The "Always-LLM" Anti-Pattern
In early RAG implementations, every user query is treated as a complex semantic puzzle. This is wasteful. If a user asks "What is the status of ticket #402?", you don't need an LLM to "understand" the intent—you need a regex and a SQL lookup.
The Routing Hierarchy
We built a three-tier routing engine to optimize for latency and cost:
- Deterministic Router (Regex/Keyword): Handles exact matches for IDs, technical terms, and navigation commands. Latency: <1ms.
- Classifier Router (Small Model): A lightweight BERT classifier that identifies if the query is "Simple" (Retrieval only) or "Complex" (Multi-document reasoning).
- LLM Router (The Fallback): Only used when the intent is ambiguous or requires zero-shot classification.

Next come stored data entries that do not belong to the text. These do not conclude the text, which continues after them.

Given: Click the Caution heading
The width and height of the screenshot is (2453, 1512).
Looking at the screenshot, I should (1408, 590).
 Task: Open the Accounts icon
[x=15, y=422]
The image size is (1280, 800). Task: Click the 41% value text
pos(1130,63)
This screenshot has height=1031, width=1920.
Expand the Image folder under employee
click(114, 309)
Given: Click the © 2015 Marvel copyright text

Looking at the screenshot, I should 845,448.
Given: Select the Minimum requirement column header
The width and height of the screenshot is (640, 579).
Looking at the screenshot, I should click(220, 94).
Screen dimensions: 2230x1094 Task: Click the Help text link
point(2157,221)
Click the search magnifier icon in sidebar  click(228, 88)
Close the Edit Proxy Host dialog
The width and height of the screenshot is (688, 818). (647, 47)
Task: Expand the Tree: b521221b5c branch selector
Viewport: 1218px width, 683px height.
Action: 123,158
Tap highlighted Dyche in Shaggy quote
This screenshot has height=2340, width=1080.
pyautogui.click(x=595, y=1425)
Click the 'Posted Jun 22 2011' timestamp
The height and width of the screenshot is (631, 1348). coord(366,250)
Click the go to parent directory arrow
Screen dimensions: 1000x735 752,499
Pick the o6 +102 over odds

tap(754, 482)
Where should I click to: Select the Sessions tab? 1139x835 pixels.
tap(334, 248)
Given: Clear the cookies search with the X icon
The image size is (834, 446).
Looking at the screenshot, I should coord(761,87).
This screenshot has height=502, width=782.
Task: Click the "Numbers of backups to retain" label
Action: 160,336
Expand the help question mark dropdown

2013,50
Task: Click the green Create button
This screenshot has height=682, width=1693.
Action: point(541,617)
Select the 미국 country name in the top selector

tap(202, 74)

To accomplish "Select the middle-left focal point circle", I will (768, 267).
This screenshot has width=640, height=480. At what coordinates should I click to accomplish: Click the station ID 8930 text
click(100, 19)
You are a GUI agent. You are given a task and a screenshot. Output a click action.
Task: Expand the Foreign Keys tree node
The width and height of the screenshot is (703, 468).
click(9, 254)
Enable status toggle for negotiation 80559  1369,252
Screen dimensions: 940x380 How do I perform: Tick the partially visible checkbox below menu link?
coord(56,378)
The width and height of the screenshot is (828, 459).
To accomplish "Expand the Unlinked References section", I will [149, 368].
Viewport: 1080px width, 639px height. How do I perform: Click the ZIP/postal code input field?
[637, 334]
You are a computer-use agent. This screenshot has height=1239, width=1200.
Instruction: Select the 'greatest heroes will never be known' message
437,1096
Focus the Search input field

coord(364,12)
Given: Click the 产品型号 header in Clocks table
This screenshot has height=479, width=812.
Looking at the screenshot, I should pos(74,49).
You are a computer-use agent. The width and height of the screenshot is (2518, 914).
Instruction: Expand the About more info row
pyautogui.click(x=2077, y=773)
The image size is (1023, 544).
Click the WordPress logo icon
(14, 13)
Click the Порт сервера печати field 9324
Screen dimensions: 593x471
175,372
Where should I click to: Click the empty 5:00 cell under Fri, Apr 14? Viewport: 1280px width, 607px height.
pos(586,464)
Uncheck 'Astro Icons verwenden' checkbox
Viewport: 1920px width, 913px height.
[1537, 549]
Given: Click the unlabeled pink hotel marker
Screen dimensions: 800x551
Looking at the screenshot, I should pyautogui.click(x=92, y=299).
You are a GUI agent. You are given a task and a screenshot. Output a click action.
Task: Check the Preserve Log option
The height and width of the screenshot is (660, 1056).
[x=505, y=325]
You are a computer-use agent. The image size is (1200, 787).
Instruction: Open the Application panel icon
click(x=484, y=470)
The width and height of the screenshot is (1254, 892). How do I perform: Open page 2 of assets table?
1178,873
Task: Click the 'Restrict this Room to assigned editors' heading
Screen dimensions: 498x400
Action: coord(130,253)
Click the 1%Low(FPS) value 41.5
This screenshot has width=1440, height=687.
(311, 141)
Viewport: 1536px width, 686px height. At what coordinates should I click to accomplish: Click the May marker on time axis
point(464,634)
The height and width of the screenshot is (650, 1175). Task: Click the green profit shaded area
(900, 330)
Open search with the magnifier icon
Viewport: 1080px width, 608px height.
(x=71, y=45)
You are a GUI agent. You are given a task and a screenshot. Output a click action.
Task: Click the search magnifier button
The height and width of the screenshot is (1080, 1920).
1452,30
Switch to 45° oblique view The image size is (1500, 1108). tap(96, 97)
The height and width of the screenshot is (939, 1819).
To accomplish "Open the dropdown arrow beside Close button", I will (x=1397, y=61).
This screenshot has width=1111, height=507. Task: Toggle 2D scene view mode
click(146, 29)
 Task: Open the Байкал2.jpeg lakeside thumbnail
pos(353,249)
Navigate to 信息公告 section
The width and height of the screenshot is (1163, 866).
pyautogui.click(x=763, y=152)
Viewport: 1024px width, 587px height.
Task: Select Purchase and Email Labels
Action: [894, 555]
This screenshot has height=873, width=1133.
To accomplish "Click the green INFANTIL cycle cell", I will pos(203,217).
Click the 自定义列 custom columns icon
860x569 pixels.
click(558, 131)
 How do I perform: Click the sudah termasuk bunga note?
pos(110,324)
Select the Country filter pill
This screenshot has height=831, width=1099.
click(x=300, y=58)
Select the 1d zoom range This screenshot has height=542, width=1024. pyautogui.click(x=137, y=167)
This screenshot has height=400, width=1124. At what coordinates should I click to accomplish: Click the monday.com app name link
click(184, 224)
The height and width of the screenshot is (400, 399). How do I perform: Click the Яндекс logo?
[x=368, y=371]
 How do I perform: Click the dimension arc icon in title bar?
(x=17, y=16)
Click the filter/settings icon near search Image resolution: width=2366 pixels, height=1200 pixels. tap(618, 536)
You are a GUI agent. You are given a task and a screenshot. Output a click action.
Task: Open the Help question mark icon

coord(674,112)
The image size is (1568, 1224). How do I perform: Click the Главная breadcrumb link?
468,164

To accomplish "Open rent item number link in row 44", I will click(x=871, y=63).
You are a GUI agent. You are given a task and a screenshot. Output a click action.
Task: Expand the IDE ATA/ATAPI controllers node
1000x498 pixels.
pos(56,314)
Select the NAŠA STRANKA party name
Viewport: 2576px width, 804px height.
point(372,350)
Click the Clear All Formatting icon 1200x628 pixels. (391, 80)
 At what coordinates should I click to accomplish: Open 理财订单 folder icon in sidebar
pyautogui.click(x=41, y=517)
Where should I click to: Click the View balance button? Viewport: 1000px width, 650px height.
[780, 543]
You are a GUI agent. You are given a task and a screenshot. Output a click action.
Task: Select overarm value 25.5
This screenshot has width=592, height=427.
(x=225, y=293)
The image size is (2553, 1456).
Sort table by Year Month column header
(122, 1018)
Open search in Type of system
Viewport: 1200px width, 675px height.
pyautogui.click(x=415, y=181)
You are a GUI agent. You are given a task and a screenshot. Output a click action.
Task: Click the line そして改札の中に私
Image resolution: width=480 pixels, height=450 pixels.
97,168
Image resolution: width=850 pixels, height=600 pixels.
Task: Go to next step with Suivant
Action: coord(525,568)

Implementation: The Intent Matrix
We mapped user intents into a matrix:
- NAVIGATIONAL: Route to DB directly.
- INFORMATIONAL: Route to Hybrid Search.
- ANALYTICAL: Route to Agentic Reasoning Pipeline.
Result: 60% Cost Reduction
By filtering out navigational and simple informational queries from the LLM routing stage, we reduced our daily token usage by 60% and improved p50 latency from 1.2s to 450ms.
Summary
Senior AI engineering is the art of not using an LLM when a hash map will do.